C++ Iterator-Friendly Branchless Binary Search

Once you delve into the realm of low-latency C++, you will find yourself waking up in the middle of the night, sweating profusely from a nightmare concerning unnecessary branching. And soon after, you begin to over-optimize your code to avoid branches. Even when that part of your code is clearly not the bottleneck.

This is a short post presenting a C++ iterator-friendly implementation of a branchless binary search implementation. It is short and sweet, so I will reveal it before some editorial comments and thanks:

template<typename It>
It lower_bound(It begin, It end, const typename It::value_type& value) {
  auto len = std::distance(begin, end);
  if (len == 0) {
    return end;
  }

  while (len > 1) {
    const auto half = len / 2;
    begin += (*(begin + half - 1) < value) * half;
    len -= half;
  }
  return (*begin < value) ? end : begin;
}

This implementation uses a begin iterator and len integer to keep track of the search space rather than begin and end pointers/indices. So the first line of the function are simply using the provided iterators to derive the needed variables. We terminate early if the range is empty. All classic binary search branches within the while loop body have been removed:

  • Shrinking the search space length without branches is easy; it will always halve. We can do this safely by subtracting halfLen from the remaining len (This will potentially leave an array of size 1).
  • Calculating the new search space start is more tricky. It will either be the same begin as now, or be the halfway point between pos and the end of the search space. So we conditionally add halfLen to begin.
  • To conform to the std::lower_bound interface, we must return the end iterator if the value is not found within the range. To do so, unfortunately we must add a final conditional at the end of the function. Thanks to Farhid Mehrabi for pointing this bug out in my initial implementation (I would potentially return a value that is less than the value, breaking the lower bound contract). Adding a simple unit test would have prevented my from doing so, so this a reminder to myself to do so even for small pieces of code.

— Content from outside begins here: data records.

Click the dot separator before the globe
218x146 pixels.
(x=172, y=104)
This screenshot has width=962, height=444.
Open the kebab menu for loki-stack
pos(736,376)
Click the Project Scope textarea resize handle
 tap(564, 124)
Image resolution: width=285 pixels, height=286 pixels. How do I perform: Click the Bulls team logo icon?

For the most part, this implementation will have superior performance to std::lower_bound. There is caveat: since the addition to begin will most likely be turned into a CMOV instruction rather than a proper branch, there will be no prediction to preload the next search space mid-points and at larger array sizes, a classic approach will prevail. This can potentially be mitigated on some platforms by adding an explicit prefetch instruction.

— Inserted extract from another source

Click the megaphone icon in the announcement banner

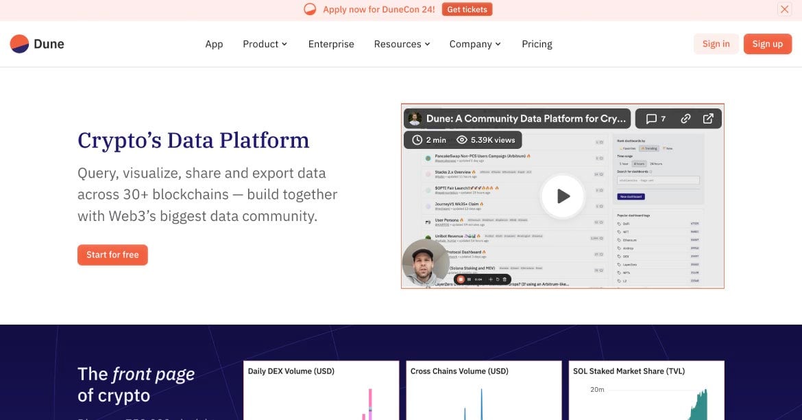click(309, 9)
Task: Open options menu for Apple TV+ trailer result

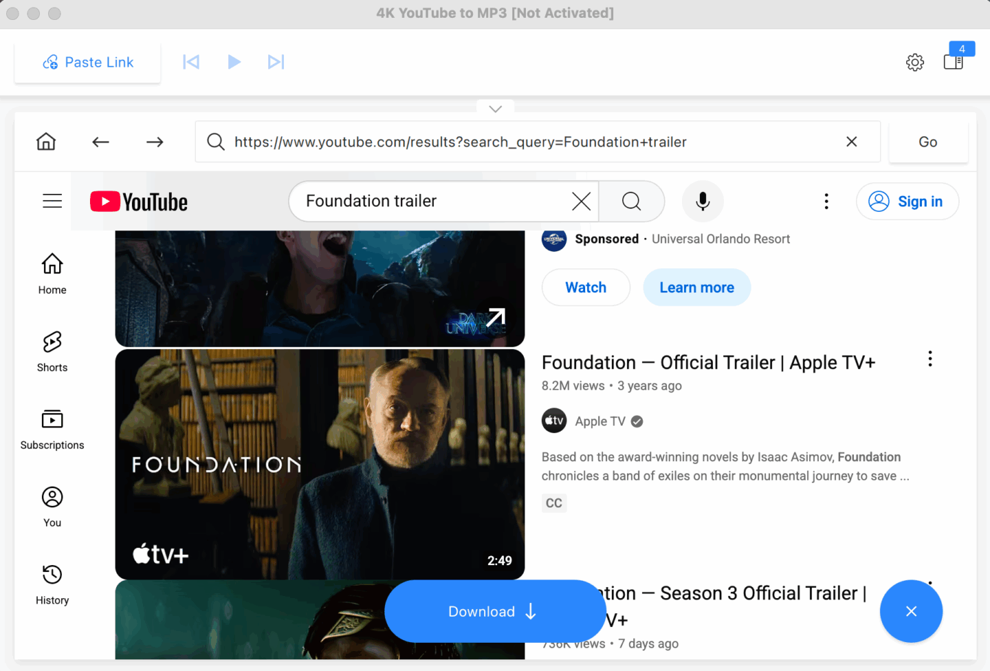Action: pyautogui.click(x=930, y=359)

Thanks to this amazing article for outlining this concept using raw arrays.

Benchmarks

Nanoseconds taken to find 1000 random numbers that are in the range on Macbook Air M1. Code.

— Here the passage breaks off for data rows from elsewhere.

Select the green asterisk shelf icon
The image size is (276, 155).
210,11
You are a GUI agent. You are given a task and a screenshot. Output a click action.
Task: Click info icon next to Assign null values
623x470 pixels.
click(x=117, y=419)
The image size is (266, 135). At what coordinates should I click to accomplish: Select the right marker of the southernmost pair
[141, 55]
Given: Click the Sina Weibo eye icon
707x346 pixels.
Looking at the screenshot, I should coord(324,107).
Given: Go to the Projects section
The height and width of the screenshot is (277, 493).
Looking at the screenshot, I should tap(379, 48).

=============================
array size = 1
branchlessTime = 18000
stdTime        = 18000
=============================
array size = 2
branchlessTime = 18000
stdTime        = 30000
=============================
array size = 4
branchlessTime = 19000
stdTime        = 39000
=============================
array size = 8
branchlessTime = 19000
stdTime        = 48000
=============================
array size = 16
branchlessTime = 20000
stdTime        = 59000
=============================
array size = 32
branchlessTime = 21000
stdTime        = 69000
=============================
array size = 64
branchlessTime = 21000
stdTime        = 78000
=============================
array size = 128
branchlessTime = 22000
stdTime        = 91000
=============================
array size = 256
branchlessTime = 24000
stdTime        = 103000
=============================
array size = 512
branchlessTime = 28000
stdTime        = 113000
=============================
array size = 1024
branchlessTime = 31000
stdTime        = 127000
=============================
array size = 2048
branchlessTime = 35000
stdTime        = 139000
=============================
array size = 4096
branchlessTime = 38000
stdTime        = 146000
=============================
array size = 8192
branchlessTime = 42000
stdTime        = 140000
=============================
array size = 16384
branchlessTime = 40000
stdTime        = 139000
=============================
array size = 32768
branchlessTime = 45000
stdTime        = 149000
=============================
array size = 65536
branchlessTime = 64000
stdTime        = 189000
=============================
array size = 131072
branchlessTime = 79000
stdTime        = 216000
=============================
array size = 262144
branchlessTime = 91000
stdTime        = 233000
=============================
array size = 524288
branchlessTime = 105000
stdTime        = 260000
=============================
array size = 1048576
branchlessTime = 195000
stdTime        = 351000
=============================
array size = 2097152
branchlessTime = 142000
stdTime        = 333000
=============================
array size = 4194304
branchlessTime = 397000
stdTime        = 444000
=============================
array size = 8388608
branchlessTime = 931000
stdTime        = 961000
=============================
array size = 16777216
branchlessTime = 1159000
stdTime        = 996000
=============================
array size = 33554432
branchlessTime = 1327000
stdTime        = 1132000
=============================
array size = 67108864
branchlessTime = 1507000
stdTime        = 1578000
=============================
array size = 134217728
branchlessTime = 1603000
stdTime        = 1710000
=============================
array size = 268435456
branchlessTime = 5921000
stdTime        = 5980000
=============================
array size = 536870912
branchlessTime = 23558000
stdTime        = 15002000

As you can see the benefits start to deteriorate as the array size grows.